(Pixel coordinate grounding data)
_ _ _ _

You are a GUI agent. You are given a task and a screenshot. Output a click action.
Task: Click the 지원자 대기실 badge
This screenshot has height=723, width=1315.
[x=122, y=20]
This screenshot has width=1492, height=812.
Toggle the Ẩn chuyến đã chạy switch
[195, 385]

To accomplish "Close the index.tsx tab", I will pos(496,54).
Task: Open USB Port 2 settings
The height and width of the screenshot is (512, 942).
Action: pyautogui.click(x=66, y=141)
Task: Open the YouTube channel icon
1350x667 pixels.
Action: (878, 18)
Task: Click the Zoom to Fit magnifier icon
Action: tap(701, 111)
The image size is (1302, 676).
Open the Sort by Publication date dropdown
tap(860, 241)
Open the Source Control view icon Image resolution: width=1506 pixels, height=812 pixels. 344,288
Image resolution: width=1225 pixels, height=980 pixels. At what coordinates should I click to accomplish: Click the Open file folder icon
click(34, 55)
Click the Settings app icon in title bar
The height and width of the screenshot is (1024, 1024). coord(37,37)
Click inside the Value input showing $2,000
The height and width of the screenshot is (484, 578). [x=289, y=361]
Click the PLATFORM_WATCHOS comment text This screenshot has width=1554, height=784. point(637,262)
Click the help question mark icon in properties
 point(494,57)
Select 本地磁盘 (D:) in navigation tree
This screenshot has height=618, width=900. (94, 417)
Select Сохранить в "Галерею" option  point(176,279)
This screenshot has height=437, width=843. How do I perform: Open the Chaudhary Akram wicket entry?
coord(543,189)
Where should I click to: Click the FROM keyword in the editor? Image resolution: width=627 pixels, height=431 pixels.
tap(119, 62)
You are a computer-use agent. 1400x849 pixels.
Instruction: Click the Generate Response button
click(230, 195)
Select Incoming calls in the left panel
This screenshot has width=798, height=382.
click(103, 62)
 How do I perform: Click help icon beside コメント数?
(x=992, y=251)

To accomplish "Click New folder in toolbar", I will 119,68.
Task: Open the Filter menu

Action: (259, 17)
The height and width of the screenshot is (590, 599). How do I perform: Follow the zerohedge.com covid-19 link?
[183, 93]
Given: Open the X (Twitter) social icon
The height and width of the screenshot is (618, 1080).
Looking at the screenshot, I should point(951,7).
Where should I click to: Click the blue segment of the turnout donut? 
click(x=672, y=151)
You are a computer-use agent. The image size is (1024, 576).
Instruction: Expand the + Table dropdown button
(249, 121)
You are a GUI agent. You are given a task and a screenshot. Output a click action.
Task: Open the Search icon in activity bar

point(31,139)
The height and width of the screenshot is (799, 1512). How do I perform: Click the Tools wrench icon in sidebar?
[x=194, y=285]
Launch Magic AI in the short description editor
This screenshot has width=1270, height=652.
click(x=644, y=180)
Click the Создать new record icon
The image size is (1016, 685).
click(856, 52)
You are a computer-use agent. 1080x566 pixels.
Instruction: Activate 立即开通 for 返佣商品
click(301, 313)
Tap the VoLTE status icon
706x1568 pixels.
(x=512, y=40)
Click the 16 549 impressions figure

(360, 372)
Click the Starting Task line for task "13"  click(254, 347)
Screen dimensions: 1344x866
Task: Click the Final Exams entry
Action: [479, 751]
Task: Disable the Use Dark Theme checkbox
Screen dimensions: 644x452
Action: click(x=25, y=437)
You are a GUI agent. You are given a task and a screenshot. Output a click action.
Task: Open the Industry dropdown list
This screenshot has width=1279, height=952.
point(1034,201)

_ _ _ _

Your answer should consist only of the lines above between the line holding "The height and width of the screenshot is (512, 942)." and the line holding "Select Сохранить в", inclusive, each transcribed exactly.

The height and width of the screenshot is (512, 942).
Action: pyautogui.click(x=66, y=141)
Task: Open the YouTube channel icon
1350x667 pixels.
Action: (878, 18)
Task: Click the Zoom to Fit magnifier icon
Action: tap(701, 111)
The image size is (1302, 676).
Open the Sort by Publication date dropdown
tap(860, 241)
Open the Source Control view icon Image resolution: width=1506 pixels, height=812 pixels. 344,288
Image resolution: width=1225 pixels, height=980 pixels. At what coordinates should I click to accomplish: Click the Open file folder icon
click(34, 55)
Click the Settings app icon in title bar
The height and width of the screenshot is (1024, 1024). coord(37,37)
Click inside the Value input showing $2,000
The height and width of the screenshot is (484, 578). [x=289, y=361]
Click the PLATFORM_WATCHOS comment text This screenshot has width=1554, height=784. point(637,262)
Click the help question mark icon in properties
 point(494,57)
Select 本地磁盘 (D:) in navigation tree
This screenshot has height=618, width=900. (94, 417)
Select Сохранить в "Галерею" option  point(176,279)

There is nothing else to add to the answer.